━━━━━ INFORMATION PROVIDED

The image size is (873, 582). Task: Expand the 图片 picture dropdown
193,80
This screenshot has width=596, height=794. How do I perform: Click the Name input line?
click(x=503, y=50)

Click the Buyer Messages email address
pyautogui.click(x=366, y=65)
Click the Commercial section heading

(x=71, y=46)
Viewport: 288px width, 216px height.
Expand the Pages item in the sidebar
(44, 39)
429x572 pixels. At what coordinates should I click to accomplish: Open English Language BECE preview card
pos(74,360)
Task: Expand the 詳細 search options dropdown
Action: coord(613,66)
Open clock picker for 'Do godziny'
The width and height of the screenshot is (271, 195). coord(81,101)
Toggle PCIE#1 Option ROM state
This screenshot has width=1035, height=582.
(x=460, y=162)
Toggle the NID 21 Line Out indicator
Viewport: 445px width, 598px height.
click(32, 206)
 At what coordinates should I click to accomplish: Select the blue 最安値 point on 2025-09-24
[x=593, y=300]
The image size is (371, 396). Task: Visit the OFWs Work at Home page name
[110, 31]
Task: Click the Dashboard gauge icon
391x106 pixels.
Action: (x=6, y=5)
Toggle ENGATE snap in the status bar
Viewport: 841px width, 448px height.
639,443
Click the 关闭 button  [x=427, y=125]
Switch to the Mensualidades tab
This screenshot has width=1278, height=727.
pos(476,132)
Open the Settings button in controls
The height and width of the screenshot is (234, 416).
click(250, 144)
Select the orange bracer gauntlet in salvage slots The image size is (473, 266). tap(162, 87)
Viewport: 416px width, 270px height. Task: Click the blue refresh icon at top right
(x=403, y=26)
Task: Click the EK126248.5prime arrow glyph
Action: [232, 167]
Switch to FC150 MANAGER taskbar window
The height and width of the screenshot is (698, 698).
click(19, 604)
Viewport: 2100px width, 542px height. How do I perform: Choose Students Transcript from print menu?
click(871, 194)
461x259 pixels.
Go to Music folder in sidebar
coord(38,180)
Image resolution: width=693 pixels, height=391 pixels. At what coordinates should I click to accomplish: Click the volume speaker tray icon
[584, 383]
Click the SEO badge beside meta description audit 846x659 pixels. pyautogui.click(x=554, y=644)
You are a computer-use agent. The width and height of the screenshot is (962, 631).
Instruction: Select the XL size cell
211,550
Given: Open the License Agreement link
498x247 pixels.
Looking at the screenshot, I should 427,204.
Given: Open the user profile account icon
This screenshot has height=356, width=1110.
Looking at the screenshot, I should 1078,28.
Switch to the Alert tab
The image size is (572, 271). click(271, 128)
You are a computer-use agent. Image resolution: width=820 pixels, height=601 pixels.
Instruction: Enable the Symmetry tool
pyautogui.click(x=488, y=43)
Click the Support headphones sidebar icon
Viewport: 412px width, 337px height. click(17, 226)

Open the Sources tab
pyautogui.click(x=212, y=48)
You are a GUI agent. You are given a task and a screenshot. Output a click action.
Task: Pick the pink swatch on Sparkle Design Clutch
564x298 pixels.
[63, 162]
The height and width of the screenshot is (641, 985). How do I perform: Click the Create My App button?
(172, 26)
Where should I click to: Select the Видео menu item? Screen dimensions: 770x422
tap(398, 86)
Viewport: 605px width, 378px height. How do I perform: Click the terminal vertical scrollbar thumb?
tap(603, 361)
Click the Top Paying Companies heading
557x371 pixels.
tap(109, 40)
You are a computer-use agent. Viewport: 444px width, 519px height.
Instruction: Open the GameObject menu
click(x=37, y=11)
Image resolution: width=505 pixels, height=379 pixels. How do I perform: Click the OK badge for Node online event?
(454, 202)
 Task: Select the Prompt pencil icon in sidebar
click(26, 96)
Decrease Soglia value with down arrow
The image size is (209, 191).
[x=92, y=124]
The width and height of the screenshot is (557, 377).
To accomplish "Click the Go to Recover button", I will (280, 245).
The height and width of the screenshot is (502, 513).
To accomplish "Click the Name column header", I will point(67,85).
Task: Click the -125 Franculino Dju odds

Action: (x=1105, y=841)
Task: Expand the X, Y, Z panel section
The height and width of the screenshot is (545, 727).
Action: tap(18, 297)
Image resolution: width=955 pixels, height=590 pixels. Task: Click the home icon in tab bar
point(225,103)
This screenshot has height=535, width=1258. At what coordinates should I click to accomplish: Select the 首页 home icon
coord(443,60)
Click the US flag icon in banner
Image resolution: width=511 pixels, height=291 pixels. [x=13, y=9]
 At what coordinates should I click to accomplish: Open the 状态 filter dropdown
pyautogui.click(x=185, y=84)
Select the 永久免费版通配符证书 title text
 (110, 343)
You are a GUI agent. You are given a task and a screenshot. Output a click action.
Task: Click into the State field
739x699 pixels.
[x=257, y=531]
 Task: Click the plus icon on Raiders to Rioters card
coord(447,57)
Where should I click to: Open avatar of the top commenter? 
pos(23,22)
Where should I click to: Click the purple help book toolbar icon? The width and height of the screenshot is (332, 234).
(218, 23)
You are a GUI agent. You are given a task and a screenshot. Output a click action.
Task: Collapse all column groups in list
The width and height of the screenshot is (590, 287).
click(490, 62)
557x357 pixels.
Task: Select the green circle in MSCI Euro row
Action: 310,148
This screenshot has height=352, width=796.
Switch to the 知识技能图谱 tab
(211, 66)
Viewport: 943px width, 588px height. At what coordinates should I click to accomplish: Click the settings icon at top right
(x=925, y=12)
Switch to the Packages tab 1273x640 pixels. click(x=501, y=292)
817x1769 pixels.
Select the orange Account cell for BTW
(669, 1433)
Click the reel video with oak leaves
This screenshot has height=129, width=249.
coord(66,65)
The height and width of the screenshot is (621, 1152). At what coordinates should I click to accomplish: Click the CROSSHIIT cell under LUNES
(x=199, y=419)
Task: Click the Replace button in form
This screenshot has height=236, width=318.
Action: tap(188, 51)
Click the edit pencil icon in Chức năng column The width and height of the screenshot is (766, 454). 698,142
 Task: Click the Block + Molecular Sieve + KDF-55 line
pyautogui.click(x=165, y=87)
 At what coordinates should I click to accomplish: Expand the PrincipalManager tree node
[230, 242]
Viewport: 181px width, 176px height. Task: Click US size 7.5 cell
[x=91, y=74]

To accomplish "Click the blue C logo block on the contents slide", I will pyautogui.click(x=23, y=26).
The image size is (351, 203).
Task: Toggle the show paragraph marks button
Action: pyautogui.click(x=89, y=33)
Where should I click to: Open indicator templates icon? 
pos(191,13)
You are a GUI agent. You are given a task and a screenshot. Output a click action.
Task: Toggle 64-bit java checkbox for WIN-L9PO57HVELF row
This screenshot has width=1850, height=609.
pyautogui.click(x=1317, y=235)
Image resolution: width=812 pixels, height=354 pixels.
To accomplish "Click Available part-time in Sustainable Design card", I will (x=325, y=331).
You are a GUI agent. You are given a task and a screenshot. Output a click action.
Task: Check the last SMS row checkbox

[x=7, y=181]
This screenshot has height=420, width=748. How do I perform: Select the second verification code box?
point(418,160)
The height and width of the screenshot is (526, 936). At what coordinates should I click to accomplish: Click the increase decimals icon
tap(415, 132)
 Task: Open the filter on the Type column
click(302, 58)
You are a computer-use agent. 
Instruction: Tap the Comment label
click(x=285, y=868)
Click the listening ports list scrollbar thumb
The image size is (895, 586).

━━━━━━━━━━

ABOUT THIS TASK → Please copy the whole of the material exactly as written.

REPLY TO THE EXERCISE →
The image size is (873, 582). Task: Expand the 图片 picture dropdown
193,80
This screenshot has width=596, height=794. How do I perform: Click the Name input line?
click(x=503, y=50)

Click the Buyer Messages email address
pyautogui.click(x=366, y=65)
Click the Commercial section heading

(x=71, y=46)
Viewport: 288px width, 216px height.
Expand the Pages item in the sidebar
(44, 39)
429x572 pixels. At what coordinates should I click to accomplish: Open English Language BECE preview card
pos(74,360)
Task: Expand the 詳細 search options dropdown
Action: coord(613,66)
Open clock picker for 'Do godziny'
The width and height of the screenshot is (271, 195). coord(81,101)
Toggle PCIE#1 Option ROM state
This screenshot has width=1035, height=582.
(x=460, y=162)
Toggle the NID 21 Line Out indicator
Viewport: 445px width, 598px height.
click(32, 206)
 At what coordinates should I click to accomplish: Select the blue 最安値 point on 2025-09-24
[x=593, y=300]
The image size is (371, 396). Task: Visit the OFWs Work at Home page name
[110, 31]
Task: Click the Dashboard gauge icon
391x106 pixels.
Action: (x=6, y=5)
Toggle ENGATE snap in the status bar
Viewport: 841px width, 448px height.
639,443
Click the 关闭 button  [x=427, y=125]
Switch to the Mensualidades tab
This screenshot has width=1278, height=727.
pos(476,132)
Open the Settings button in controls
The height and width of the screenshot is (234, 416).
click(250, 144)
Select the orange bracer gauntlet in salvage slots The image size is (473, 266). tap(162, 87)
Viewport: 416px width, 270px height. Task: Click the blue refresh icon at top right
(x=403, y=26)
Task: Click the EK126248.5prime arrow glyph
Action: [232, 167]
Switch to FC150 MANAGER taskbar window
The height and width of the screenshot is (698, 698).
click(19, 604)
Viewport: 2100px width, 542px height. How do I perform: Choose Students Transcript from print menu?
click(871, 194)
461x259 pixels.
Go to Music folder in sidebar
coord(38,180)
Image resolution: width=693 pixels, height=391 pixels. At what coordinates should I click to accomplish: Click the volume speaker tray icon
[584, 383]
Click the SEO badge beside meta description audit 846x659 pixels. pyautogui.click(x=554, y=644)
You are a computer-use agent. The width and height of the screenshot is (962, 631).
Instruction: Select the XL size cell
211,550
Given: Open the License Agreement link
498x247 pixels.
Looking at the screenshot, I should 427,204.
Given: Open the user profile account icon
This screenshot has height=356, width=1110.
Looking at the screenshot, I should 1078,28.
Switch to the Alert tab
The image size is (572, 271). click(271, 128)
You are a computer-use agent. Image resolution: width=820 pixels, height=601 pixels.
Instruction: Enable the Symmetry tool
pyautogui.click(x=488, y=43)
Click the Support headphones sidebar icon
Viewport: 412px width, 337px height. click(17, 226)

Open the Sources tab
pyautogui.click(x=212, y=48)
You are a GUI agent. You are given a task and a screenshot. Output a click action.
Task: Pick the pink swatch on Sparkle Design Clutch
564x298 pixels.
[63, 162]
The height and width of the screenshot is (641, 985). How do I perform: Click the Create My App button?
(172, 26)
Where should I click to: Select the Видео menu item? Screen dimensions: 770x422
tap(398, 86)
Viewport: 605px width, 378px height. How do I perform: Click the terminal vertical scrollbar thumb?
tap(603, 361)
Click the Top Paying Companies heading
557x371 pixels.
tap(109, 40)
You are a computer-use agent. Viewport: 444px width, 519px height.
Instruction: Open the GameObject menu
click(x=37, y=11)
Image resolution: width=505 pixels, height=379 pixels. How do I perform: Click the OK badge for Node online event?
(454, 202)
 Task: Select the Prompt pencil icon in sidebar
click(26, 96)
Decrease Soglia value with down arrow
The image size is (209, 191).
[x=92, y=124]
The width and height of the screenshot is (557, 377).
To accomplish "Click the Go to Recover button", I will (280, 245).
The height and width of the screenshot is (502, 513).
To accomplish "Click the Name column header", I will point(67,85).
Task: Click the -125 Franculino Dju odds

Action: (x=1105, y=841)
Task: Expand the X, Y, Z panel section
The height and width of the screenshot is (545, 727).
Action: tap(18, 297)
Image resolution: width=955 pixels, height=590 pixels. Task: Click the home icon in tab bar
point(225,103)
This screenshot has height=535, width=1258. At what coordinates should I click to accomplish: Select the 首页 home icon
coord(443,60)
Click the US flag icon in banner
Image resolution: width=511 pixels, height=291 pixels. [x=13, y=9]
 At what coordinates should I click to accomplish: Open the 状态 filter dropdown
pyautogui.click(x=185, y=84)
Select the 永久免费版通配符证书 title text
 (110, 343)
You are a GUI agent. You are given a task and a screenshot. Output a click action.
Task: Click into the State field
739x699 pixels.
[x=257, y=531]
 Task: Click the plus icon on Raiders to Rioters card
coord(447,57)
Where should I click to: Open avatar of the top commenter? 
pos(23,22)
Where should I click to: Click the purple help book toolbar icon? The width and height of the screenshot is (332, 234).
(218, 23)
You are a GUI agent. You are given a task and a screenshot. Output a click action.
Task: Collapse all column groups in list
The width and height of the screenshot is (590, 287).
click(490, 62)
557x357 pixels.
Task: Select the green circle in MSCI Euro row
Action: 310,148
This screenshot has height=352, width=796.
Switch to the 知识技能图谱 tab
(211, 66)
Viewport: 943px width, 588px height. At what coordinates should I click to accomplish: Click the settings icon at top right
(x=925, y=12)
Switch to the Packages tab 1273x640 pixels. click(x=501, y=292)
817x1769 pixels.
Select the orange Account cell for BTW
(669, 1433)
Click the reel video with oak leaves
This screenshot has height=129, width=249.
coord(66,65)
The height and width of the screenshot is (621, 1152). At what coordinates should I click to accomplish: Click the CROSSHIIT cell under LUNES
(x=199, y=419)
Task: Click the Replace button in form
This screenshot has height=236, width=318.
Action: tap(188, 51)
Click the edit pencil icon in Chức năng column The width and height of the screenshot is (766, 454). 698,142
 Task: Click the Block + Molecular Sieve + KDF-55 line
pyautogui.click(x=165, y=87)
 At what coordinates should I click to accomplish: Expand the PrincipalManager tree node
[230, 242]
Viewport: 181px width, 176px height. Task: Click US size 7.5 cell
[x=91, y=74]

To accomplish "Click the blue C logo block on the contents slide", I will pyautogui.click(x=23, y=26).
The image size is (351, 203).
Task: Toggle the show paragraph marks button
Action: pyautogui.click(x=89, y=33)
Where should I click to: Open indicator templates icon? 
pos(191,13)
You are a GUI agent. You are given a task and a screenshot. Output a click action.
Task: Toggle 64-bit java checkbox for WIN-L9PO57HVELF row
This screenshot has width=1850, height=609.
pyautogui.click(x=1317, y=235)
Image resolution: width=812 pixels, height=354 pixels.
To accomplish "Click Available part-time in Sustainable Design card", I will (x=325, y=331).
You are a GUI agent. You are given a task and a screenshot. Output a click action.
Task: Check the last SMS row checkbox

[x=7, y=181]
This screenshot has height=420, width=748. How do I perform: Select the second verification code box?
point(418,160)
The height and width of the screenshot is (526, 936). At what coordinates should I click to accomplish: Click the increase decimals icon
tap(415, 132)
 Task: Open the filter on the Type column
click(302, 58)
You are a computer-use agent. 
Instruction: Tap the Comment label
click(x=285, y=868)
Click the listening ports list scrollbar thumb
The image size is (895, 586).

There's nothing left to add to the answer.